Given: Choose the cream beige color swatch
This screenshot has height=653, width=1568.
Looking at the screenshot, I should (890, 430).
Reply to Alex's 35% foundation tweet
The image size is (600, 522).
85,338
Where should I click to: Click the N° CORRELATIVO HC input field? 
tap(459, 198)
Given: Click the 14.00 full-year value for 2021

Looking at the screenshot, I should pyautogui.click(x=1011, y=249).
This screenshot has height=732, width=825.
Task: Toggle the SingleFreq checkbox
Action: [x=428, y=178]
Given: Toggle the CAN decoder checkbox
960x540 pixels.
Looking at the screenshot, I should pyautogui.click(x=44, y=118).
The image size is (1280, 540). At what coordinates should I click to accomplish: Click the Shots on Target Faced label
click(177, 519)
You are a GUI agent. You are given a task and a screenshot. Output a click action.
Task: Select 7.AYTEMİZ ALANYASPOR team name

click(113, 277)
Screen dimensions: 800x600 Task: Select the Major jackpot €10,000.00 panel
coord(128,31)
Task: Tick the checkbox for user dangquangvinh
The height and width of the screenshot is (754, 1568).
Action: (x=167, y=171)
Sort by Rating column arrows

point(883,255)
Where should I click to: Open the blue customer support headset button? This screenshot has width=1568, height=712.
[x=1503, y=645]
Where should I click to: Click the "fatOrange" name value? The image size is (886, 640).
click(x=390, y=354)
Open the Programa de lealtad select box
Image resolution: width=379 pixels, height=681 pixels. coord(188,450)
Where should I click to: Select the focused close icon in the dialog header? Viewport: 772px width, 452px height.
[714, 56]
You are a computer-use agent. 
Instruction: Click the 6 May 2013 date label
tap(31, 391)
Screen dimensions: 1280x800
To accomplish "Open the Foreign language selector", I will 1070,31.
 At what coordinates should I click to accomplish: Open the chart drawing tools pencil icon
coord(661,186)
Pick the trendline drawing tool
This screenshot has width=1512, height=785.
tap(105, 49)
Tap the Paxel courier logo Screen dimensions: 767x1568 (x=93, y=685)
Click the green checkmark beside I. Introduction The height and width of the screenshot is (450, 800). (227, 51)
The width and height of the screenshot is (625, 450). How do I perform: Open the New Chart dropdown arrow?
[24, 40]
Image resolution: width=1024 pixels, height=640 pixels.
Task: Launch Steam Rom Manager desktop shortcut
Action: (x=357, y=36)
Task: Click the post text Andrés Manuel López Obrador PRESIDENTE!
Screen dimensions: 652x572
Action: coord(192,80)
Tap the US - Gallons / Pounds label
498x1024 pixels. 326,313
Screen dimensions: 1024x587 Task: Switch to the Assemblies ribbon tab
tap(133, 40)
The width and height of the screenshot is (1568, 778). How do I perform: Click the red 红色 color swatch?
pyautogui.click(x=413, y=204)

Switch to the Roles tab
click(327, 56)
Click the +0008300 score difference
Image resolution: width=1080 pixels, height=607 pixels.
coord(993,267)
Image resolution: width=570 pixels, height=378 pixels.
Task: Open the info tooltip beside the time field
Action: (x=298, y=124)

• **Your objective**:
In the listing above, find the line with "You are a computer-use agent." and the line with "Tap the Paxel"; output exactly those lines and all lines between them.

• **The answer**:
You are a computer-use agent. 
Instruction: Click the 6 May 2013 date label
tap(31, 391)
Screen dimensions: 1280x800
To accomplish "Open the Foreign language selector", I will 1070,31.
 At what coordinates should I click to accomplish: Open the chart drawing tools pencil icon
coord(661,186)
Pick the trendline drawing tool
This screenshot has width=1512, height=785.
tap(105, 49)
Tap the Paxel courier logo Screen dimensions: 767x1568 (x=93, y=685)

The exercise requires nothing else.